---------- TEXT
YouTV

Should television be open-source?

You wish
The You-ification of pop culture is the ultimate moving target. Nobody can say for sure how far the media personalization/participation craze will go. Much less whether active-reactive “user-created content” will make the world a happier, more just place.

Corporate media’s race to keep up with this demand—by hosting blogs, reader forums, homemade video, etc.—seems … well, at least preferable to having things the other way around. As the wealthy, slave-owning gatekeepers who crafted our Constitution and established the American republic would tell you, democratic participation is a vital, healthy thing—even if the notion that public opinion needs a gate and keepers remains as troubling as ever.

But now the trend has infiltrated the creative realm, specifically television. And that fit is far trickier—particularly when the writers responsible for the TV shows we love are on the ropes, compensation- and respect-wise. Disturbing questions arise: Can filmed works of the imagination thrive in the same atmosphere of fractious, perceived collaboration as online journalism? Is encouraging studio heads to collude with the responderati just setting the stage for lowest-common-denominator venality? It’s almost enough to make you—if not You—wish that gate would get closed again.
--------------------
---------- GIVEN MATERIAL
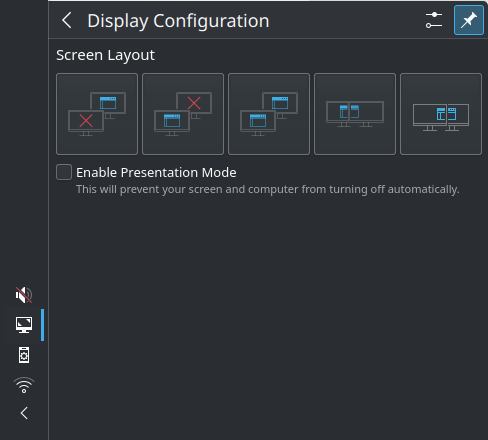Select external-screen-only layout with crossed front monitor
The width and height of the screenshot is (488, 440).
click(97, 114)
--------------------
JOB: Copy the stretch of the television text from "Should television be" through "troubling as ever.", keeping every word as it appears.

SOLUTION FOR THIS PROBLEM:
Should television be open-source?

You wish
The You-ification of pop culture is the ultimate moving target. Nobody can say for sure how far the media personalization/participation craze will go. Much less whether active-reactive “user-created content” will make the world a happier, more just place.

Corporate media’s race to keep up with this demand—by hosting blogs, reader forums, homemade video, etc.—seems … well, at least preferable to having things the other way around. As the wealthy, slave-owning gatekeepers who crafted our Constitution and established the American republic would tell you, democratic participation is a vital, healthy thing—even if the notion that public opinion needs a gate and keepers remains as troubling as ever.